**Problem details**
Give back exactly the lines from the start of the listing to the line containing "This screenshot has height=647, width=1160.", inclusive, and nothing beyond them.
============================================================
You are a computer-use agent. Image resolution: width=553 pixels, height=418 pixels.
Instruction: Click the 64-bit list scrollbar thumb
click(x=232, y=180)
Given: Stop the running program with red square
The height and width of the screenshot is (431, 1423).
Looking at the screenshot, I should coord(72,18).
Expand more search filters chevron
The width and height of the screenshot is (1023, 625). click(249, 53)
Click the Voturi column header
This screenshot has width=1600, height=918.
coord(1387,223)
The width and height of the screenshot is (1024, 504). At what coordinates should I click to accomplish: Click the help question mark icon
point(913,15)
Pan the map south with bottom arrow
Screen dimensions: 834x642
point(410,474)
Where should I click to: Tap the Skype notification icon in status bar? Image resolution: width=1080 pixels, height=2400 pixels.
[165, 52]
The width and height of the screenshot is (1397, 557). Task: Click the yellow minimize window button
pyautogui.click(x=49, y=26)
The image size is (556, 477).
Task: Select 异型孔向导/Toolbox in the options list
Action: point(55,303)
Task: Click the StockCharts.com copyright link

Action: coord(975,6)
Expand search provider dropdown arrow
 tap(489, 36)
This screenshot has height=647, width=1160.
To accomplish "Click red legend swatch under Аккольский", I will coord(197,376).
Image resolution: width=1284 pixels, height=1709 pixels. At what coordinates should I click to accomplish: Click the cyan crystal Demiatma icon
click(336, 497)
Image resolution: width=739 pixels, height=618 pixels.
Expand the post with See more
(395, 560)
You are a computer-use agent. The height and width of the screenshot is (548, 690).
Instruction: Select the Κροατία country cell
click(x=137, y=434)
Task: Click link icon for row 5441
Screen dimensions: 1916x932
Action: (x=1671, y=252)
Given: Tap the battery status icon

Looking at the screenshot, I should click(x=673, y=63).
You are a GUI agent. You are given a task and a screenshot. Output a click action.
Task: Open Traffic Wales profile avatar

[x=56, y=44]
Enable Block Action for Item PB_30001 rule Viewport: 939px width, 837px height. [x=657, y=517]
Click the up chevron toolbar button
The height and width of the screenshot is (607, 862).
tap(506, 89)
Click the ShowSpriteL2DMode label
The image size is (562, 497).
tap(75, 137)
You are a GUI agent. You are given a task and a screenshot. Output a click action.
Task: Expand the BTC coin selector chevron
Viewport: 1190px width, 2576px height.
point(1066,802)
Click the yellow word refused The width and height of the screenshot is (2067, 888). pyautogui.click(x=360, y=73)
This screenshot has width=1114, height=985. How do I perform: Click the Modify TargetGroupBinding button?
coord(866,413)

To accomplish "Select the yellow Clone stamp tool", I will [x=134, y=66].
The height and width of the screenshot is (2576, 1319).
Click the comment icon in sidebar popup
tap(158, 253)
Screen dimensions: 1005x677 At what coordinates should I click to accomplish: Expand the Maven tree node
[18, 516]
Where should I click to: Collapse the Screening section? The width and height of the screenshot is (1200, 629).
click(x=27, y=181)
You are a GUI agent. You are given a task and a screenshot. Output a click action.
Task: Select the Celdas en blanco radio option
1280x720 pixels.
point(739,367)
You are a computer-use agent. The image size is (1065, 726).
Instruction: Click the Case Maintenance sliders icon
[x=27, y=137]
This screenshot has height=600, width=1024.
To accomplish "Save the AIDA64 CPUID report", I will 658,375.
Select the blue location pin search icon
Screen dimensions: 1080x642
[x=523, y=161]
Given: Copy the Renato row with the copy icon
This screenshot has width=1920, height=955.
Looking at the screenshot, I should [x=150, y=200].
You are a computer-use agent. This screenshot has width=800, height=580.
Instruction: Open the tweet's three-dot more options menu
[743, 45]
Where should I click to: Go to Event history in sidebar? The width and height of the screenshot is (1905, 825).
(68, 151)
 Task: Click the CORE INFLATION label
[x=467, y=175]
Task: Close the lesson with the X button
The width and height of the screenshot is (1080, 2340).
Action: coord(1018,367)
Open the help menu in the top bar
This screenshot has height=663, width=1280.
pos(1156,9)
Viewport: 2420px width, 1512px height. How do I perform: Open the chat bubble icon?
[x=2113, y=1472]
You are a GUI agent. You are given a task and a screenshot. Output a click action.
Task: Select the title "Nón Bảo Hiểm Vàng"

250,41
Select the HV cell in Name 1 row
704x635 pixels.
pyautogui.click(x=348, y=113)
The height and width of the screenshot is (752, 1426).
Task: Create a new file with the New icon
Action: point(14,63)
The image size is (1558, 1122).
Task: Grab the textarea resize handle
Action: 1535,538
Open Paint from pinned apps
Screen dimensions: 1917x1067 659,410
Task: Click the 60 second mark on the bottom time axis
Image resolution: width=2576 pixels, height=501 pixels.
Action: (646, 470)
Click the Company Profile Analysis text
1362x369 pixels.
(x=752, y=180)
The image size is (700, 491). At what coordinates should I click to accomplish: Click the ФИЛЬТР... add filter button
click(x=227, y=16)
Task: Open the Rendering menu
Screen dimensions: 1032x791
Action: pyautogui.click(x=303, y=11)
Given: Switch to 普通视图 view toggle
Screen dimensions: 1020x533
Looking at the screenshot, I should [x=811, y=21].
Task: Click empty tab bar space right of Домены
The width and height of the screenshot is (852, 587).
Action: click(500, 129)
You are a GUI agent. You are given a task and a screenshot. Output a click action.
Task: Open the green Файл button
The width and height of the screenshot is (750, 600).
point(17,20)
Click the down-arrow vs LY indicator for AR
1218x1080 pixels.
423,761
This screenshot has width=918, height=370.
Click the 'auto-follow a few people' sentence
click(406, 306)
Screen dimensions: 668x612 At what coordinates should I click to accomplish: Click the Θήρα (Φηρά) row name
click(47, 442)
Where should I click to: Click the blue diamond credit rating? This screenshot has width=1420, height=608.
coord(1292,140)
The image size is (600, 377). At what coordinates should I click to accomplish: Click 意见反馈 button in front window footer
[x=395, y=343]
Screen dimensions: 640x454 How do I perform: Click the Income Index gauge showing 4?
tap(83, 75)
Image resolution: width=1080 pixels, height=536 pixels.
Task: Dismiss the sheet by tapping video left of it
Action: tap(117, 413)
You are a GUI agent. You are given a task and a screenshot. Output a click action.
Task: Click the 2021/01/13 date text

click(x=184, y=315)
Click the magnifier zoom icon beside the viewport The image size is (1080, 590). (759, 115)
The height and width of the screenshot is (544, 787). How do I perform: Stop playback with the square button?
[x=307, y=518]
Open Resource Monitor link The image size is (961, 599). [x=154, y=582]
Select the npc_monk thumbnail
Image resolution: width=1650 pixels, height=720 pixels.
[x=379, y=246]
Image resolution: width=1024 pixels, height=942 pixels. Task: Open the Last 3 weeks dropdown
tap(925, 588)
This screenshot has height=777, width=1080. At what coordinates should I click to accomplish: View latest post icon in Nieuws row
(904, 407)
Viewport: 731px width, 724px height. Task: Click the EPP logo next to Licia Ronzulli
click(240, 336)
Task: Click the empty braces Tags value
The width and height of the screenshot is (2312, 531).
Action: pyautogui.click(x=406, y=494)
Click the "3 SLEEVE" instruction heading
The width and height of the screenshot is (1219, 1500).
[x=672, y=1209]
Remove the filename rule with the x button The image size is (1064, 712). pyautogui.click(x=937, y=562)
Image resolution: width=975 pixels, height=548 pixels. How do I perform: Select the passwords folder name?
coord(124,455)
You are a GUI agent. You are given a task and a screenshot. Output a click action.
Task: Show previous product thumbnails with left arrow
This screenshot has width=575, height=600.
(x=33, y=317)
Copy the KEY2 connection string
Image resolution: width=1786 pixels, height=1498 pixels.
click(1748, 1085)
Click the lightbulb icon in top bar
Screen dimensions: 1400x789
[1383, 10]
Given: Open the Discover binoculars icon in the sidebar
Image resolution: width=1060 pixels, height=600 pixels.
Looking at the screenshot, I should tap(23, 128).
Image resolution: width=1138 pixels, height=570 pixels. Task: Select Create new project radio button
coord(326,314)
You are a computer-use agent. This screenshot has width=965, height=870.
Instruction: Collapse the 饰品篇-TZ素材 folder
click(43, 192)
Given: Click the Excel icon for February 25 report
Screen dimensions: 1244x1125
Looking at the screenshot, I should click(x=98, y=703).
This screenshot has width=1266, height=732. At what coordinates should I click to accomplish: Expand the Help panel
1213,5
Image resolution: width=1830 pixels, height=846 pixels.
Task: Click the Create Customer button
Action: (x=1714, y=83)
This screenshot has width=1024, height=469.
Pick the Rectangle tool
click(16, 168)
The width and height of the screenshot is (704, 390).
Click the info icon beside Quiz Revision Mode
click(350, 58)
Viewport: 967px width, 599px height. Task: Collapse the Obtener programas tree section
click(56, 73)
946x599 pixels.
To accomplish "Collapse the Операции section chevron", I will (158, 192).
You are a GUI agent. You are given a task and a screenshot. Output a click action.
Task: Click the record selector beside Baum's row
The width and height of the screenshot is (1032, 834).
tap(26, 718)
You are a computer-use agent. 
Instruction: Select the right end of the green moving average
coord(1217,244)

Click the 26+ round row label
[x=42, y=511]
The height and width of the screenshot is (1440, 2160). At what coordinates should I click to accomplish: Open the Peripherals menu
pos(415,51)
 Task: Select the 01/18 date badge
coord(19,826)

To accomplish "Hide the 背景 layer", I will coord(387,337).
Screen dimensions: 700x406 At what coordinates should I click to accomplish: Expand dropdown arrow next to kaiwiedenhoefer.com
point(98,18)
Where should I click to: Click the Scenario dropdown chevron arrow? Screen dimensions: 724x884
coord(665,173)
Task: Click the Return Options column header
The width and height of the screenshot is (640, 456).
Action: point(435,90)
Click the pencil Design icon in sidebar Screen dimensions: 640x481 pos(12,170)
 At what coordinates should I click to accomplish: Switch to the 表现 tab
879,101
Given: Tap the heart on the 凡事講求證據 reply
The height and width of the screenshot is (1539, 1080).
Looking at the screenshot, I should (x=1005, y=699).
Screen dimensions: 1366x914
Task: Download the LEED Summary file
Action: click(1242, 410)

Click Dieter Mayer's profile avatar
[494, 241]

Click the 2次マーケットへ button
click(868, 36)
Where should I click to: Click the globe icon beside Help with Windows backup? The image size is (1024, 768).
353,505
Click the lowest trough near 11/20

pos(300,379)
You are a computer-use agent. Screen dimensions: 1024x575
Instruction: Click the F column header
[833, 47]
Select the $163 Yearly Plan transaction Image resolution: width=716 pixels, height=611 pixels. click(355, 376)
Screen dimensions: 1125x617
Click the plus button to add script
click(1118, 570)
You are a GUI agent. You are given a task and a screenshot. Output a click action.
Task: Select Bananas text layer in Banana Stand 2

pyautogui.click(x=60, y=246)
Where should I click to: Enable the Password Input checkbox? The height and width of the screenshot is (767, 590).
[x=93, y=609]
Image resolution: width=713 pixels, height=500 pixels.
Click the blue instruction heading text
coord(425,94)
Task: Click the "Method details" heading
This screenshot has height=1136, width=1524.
============================================================
**Solution for this problem**
You are a computer-use agent. Image resolution: width=553 pixels, height=418 pixels.
Instruction: Click the 64-bit list scrollbar thumb
click(x=232, y=180)
Given: Stop the running program with red square
The height and width of the screenshot is (431, 1423).
Looking at the screenshot, I should coord(72,18).
Expand more search filters chevron
The width and height of the screenshot is (1023, 625). click(249, 53)
Click the Voturi column header
This screenshot has width=1600, height=918.
coord(1387,223)
The width and height of the screenshot is (1024, 504). At what coordinates should I click to accomplish: Click the help question mark icon
point(913,15)
Pan the map south with bottom arrow
Screen dimensions: 834x642
point(410,474)
Where should I click to: Tap the Skype notification icon in status bar? Image resolution: width=1080 pixels, height=2400 pixels.
[165, 52]
The width and height of the screenshot is (1397, 557). Task: Click the yellow minimize window button
pyautogui.click(x=49, y=26)
The image size is (556, 477).
Task: Select 异型孔向导/Toolbox in the options list
Action: point(55,303)
Task: Click the StockCharts.com copyright link

Action: coord(975,6)
Expand search provider dropdown arrow
 tap(489, 36)
This screenshot has height=647, width=1160.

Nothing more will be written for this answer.